My colleague Peter Wehner picked up the rhetorical gauntlet flung in the face of George W. Bush by Walter Russell Mead and did much to vindicate the tarnished honor of the administration in which he served so honorably. Like Pete, I think the 43rd president has gotten a raw deal in most respects from the court of public opinion and will ultimately be vindicated by history, if not the mainstream media.

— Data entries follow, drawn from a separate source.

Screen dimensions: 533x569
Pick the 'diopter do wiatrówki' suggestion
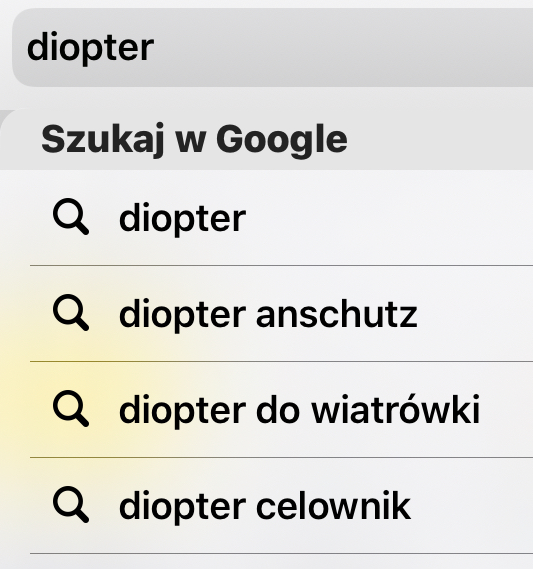[x=281, y=409]

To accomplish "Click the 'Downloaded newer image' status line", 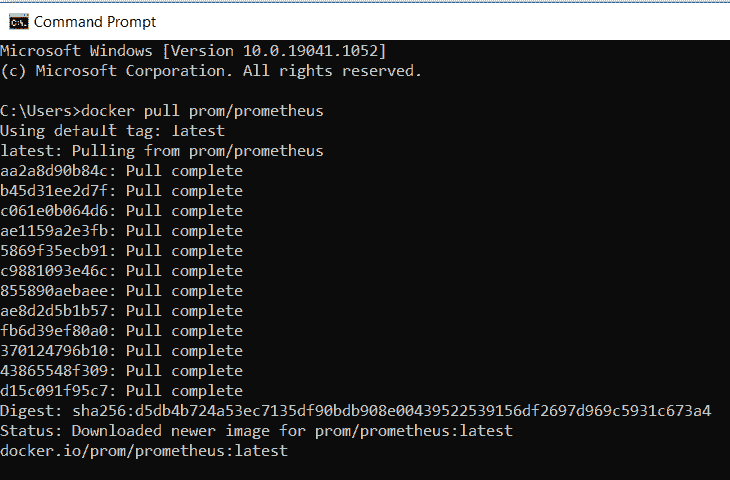I will point(257,431).
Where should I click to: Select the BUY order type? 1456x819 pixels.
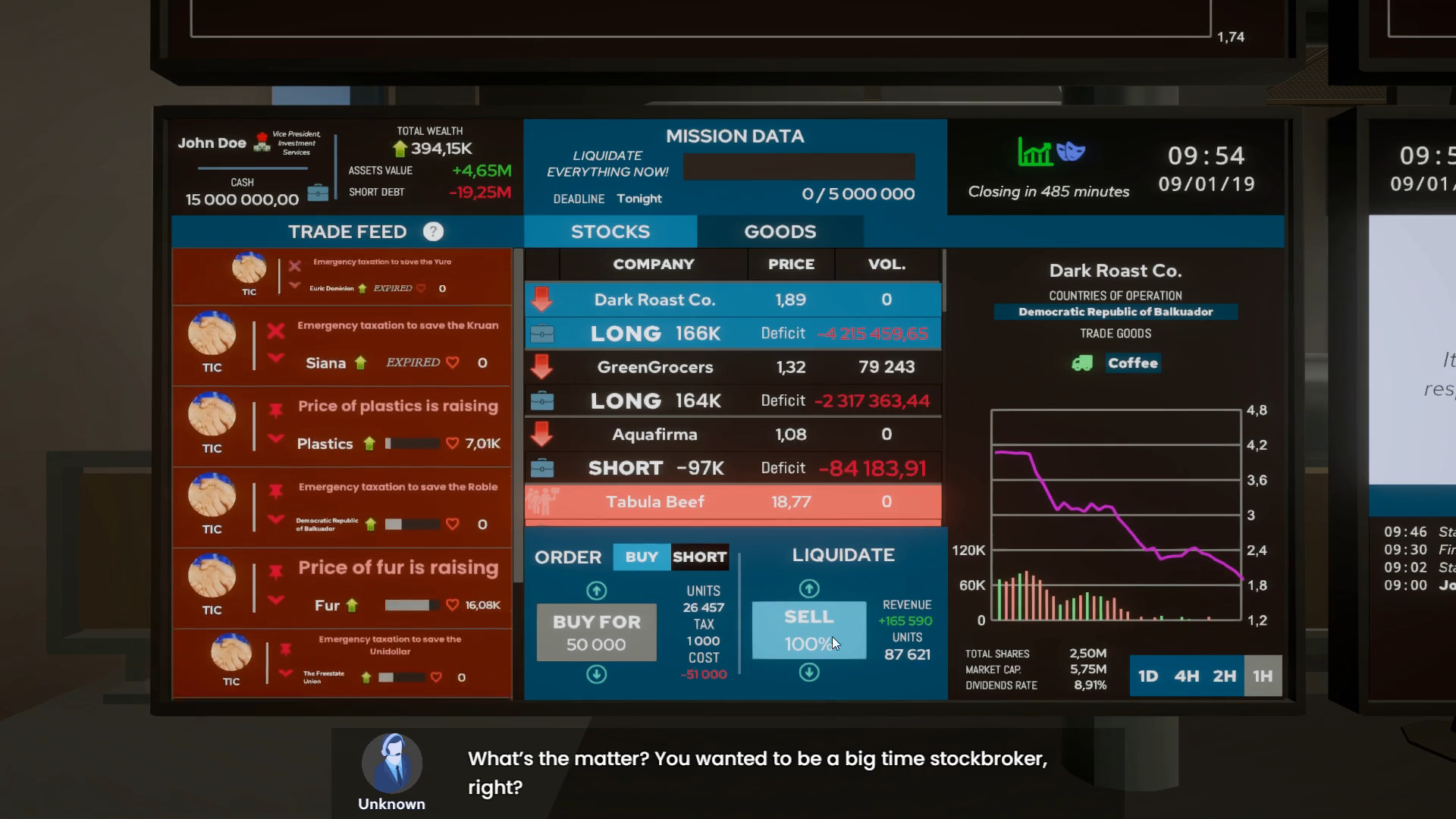pos(640,557)
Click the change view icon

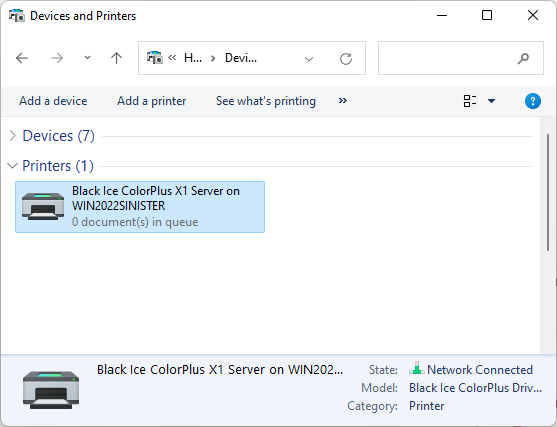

Pete went to some length to answer the charge that Bush’s eight years in office was “a political disaster for the president’s party” and that it generated a “headwind of well-merited public distrust” for Republicans. There is a strong case to make against Mead’s assertion that the public distrust he speaks of was “well merited.” But the idea that there is much point arguing about whether it was a “political disaster” in terms of the GOP’s current dilemma strikes me as a waste of time, if not utterly futile. The accumulated weight of a profligate GOP Congress, the bad optics of Katrina, the casualties in Iraq and the financial crisis that struck the country in the fall of 2008 created an image of the Bush administration that might be unfair but is nonetheless indelible. It may be never too early to correct the historical record on all of these issues, as Pete and the other writers he referenced have done, but the relevance of this exercise to the politics of 2013 or even 2016 is limited. It may be the duty of the historian to try and chip away at the narrative that Bush failed, but to argue that the perception of this record is not a heavy burden for Republicans to carry or that it can be undone by refighting the political battles of 2001 to 2008 is a mistake. Mead’s critics may be right about the history, but they can only be said to be correct about the politics if their argument is that deeply engrained public perceptions shouldn’t count. Unfortunately, they do.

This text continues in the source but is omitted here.